The Soviet Spy Museum and the last of the pictures of Tallinn.

 Today we visited the KGB Spy Museum in the Hotel Viru.

It is not all that long ago that the Iron Curtain was still in place here in Estonia and elsewhere, the most physical symbol being the Berlin Wall in Germany. I confess that I never knew that much about the Iron Curtain outside of what little attention I gave to it when I watched the television news and what I saw in movies. We were all thrilled when the Berlin Wall came down but how many of us knew that much about the other countries that had been under Soviet rule? The Iron Curtain lasted from 1945 to 1991. On the walking tour of Old Town our guide talked quite a lot about the more recent history of Estonia than the ancient times, about the bombing of the town during WWII and the soviet occupation afterwards.There were long lines for everything, the basic necessities, and you still might not get anything because it's all gone by the time you got there. How a lot of foods were rare in Estonia, like bananas, and it was almost a status symbol to have any, it meant you had connections in high places. There is even an exhibit called "There are no bananas" in Tallinn about the time of the Cold Ware and living behind the Iron Curtain . But you can  google it yourselves if you wish to learn more, this blog is not the best place to get a history lesson. 
Here is the KGB Spy Museum on the 23rd floor of the Hotel Viru:
 View from the 23rd floor.
"Hotel Viru"
 The red telephone was a direct line to the KGB head office in Estonia and the white telephone was very heavy because it was filled with metal so a bug couldn't be placed in it.

 Check out the letters on the keys.
 A rough translation of the sign on this door is "Nothing is here". It was an open secret that there were soviet spies on the 23rd floor. For one thing, there used to be a restaurant with big windows on the 22nd floor and you could see that there was a 23rd floor from there. When hotel guests would ask what was up there they were told that those were "technical" or engineering rooms, or they were literally told that there was "nothing there, nothing to see".
When all the KGB left they did it overnight and in a hurry. What they couldn't carry with them they smashed or destroyed. Here was the main room of their occupation.
 The phone is broken because the KGB took out the bug. The gas masks are there because they practiced evacuation in case of a gas attack. The stamp says "Approved" and you needed your papers stamped in order to work at the Hotel Viru.


 There is a transmitter in the green cuff links seen in the upper right. That's right, spies really did talk into their sleeves.

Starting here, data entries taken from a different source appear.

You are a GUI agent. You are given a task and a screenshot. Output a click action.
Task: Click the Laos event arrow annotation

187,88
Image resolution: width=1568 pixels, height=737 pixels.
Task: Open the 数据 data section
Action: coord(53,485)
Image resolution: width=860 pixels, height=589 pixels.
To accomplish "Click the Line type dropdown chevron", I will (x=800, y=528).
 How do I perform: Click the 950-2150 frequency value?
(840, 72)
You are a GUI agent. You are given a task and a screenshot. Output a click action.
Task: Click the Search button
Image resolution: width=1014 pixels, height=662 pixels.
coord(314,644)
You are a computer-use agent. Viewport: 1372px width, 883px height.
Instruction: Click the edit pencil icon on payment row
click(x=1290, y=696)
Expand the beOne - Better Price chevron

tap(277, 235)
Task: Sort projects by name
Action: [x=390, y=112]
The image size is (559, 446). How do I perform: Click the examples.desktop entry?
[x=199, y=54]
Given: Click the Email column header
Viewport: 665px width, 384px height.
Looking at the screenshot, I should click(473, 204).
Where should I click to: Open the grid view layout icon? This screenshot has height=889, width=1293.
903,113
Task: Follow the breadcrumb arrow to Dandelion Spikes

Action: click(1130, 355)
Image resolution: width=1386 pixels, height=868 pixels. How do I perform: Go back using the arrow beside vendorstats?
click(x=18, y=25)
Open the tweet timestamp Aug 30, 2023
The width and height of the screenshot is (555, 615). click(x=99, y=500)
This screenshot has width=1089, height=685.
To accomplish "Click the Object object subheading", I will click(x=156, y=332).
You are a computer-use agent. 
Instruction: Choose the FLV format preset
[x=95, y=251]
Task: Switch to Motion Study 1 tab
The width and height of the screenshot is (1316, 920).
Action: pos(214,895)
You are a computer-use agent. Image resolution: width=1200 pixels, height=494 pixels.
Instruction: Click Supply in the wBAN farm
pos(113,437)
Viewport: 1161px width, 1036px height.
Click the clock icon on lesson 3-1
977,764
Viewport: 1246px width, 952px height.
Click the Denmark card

More views from the 23rd floor.


 Approximately 80 rooms and all the public areas in the hotel had listening devices, and the 80 rooms also had cameras in them. The history of the hotel is very interesting and some of it can be found here: https://en.wikipedia.org/wiki/Sokos_Hotel_Viru
Since it was lunch time we decided to walk the few blocks to the Radisson Blu and go to their Sky Lounge, the guide and other folks had said the view was even more spectacular from there.